▸ **Task details**:
When the line containing "This screenshot has width=1288, height=726." is reached, include it and end there; set down verbatim every line before it, starting at the top of the records.

▸ **Extracted information**:
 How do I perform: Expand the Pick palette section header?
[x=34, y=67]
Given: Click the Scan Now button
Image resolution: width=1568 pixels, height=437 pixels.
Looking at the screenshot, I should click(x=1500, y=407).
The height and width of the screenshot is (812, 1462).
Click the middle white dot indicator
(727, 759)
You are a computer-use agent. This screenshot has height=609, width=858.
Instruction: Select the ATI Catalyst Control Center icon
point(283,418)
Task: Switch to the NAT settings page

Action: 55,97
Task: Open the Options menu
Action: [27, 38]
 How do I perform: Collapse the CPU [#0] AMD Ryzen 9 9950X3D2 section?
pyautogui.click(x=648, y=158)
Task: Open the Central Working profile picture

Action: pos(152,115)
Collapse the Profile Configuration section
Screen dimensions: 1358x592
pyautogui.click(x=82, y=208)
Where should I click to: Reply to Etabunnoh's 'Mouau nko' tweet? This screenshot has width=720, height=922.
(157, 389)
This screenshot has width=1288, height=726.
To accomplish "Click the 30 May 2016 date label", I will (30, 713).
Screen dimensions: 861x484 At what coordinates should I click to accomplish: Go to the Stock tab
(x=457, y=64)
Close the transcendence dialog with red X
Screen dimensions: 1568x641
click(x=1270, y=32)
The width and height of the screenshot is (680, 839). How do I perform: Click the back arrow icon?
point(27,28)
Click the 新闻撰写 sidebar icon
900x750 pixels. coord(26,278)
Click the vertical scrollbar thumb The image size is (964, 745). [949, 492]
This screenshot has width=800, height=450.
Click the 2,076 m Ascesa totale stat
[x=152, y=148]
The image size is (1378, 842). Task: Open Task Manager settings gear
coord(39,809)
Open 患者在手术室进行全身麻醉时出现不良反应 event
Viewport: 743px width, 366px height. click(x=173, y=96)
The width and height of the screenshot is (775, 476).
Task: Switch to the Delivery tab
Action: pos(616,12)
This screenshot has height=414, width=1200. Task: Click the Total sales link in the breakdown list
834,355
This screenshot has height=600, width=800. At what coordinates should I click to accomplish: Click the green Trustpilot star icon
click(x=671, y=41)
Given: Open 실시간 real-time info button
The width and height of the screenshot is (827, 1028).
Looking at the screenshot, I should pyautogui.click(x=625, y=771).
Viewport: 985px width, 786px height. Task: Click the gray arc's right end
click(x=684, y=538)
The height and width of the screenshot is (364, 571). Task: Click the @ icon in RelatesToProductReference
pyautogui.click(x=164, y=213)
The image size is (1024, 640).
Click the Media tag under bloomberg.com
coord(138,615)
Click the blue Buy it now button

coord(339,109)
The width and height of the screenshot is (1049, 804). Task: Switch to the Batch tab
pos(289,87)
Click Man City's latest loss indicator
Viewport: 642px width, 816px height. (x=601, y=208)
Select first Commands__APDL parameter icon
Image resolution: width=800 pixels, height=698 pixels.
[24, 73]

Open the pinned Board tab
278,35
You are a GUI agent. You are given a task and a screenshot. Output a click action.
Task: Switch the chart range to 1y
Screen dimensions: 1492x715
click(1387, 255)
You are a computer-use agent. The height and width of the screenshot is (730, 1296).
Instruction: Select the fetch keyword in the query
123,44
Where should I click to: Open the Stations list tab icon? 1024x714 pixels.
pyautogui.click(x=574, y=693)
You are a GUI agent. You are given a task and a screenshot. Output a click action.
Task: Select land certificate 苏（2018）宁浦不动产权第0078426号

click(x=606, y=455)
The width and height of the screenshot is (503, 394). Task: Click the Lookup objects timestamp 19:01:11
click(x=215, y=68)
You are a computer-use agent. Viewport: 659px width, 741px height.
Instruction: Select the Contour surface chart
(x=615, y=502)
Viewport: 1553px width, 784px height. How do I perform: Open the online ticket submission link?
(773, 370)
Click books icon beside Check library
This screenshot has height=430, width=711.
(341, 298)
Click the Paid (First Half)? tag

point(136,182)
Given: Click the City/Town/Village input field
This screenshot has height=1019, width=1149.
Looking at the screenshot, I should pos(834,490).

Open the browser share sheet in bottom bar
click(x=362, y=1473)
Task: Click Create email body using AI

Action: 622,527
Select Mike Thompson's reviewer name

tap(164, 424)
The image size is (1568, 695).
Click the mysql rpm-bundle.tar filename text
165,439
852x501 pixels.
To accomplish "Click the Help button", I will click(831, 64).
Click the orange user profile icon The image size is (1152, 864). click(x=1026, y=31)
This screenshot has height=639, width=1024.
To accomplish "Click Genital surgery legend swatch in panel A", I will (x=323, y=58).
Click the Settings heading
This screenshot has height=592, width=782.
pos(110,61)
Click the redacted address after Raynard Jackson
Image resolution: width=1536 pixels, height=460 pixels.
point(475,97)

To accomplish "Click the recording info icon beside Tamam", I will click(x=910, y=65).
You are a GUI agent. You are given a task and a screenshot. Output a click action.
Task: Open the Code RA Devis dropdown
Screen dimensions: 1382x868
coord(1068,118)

▸ **Answer space**:
 How do I perform: Expand the Pick palette section header?
[x=34, y=67]
Given: Click the Scan Now button
Image resolution: width=1568 pixels, height=437 pixels.
Looking at the screenshot, I should click(x=1500, y=407).
The height and width of the screenshot is (812, 1462).
Click the middle white dot indicator
(727, 759)
You are a computer-use agent. This screenshot has height=609, width=858.
Instruction: Select the ATI Catalyst Control Center icon
point(283,418)
Task: Switch to the NAT settings page

Action: 55,97
Task: Open the Options menu
Action: [27, 38]
 How do I perform: Collapse the CPU [#0] AMD Ryzen 9 9950X3D2 section?
pyautogui.click(x=648, y=158)
Task: Open the Central Working profile picture

Action: pos(152,115)
Collapse the Profile Configuration section
Screen dimensions: 1358x592
pyautogui.click(x=82, y=208)
Where should I click to: Reply to Etabunnoh's 'Mouau nko' tweet? This screenshot has width=720, height=922.
(157, 389)
This screenshot has width=1288, height=726.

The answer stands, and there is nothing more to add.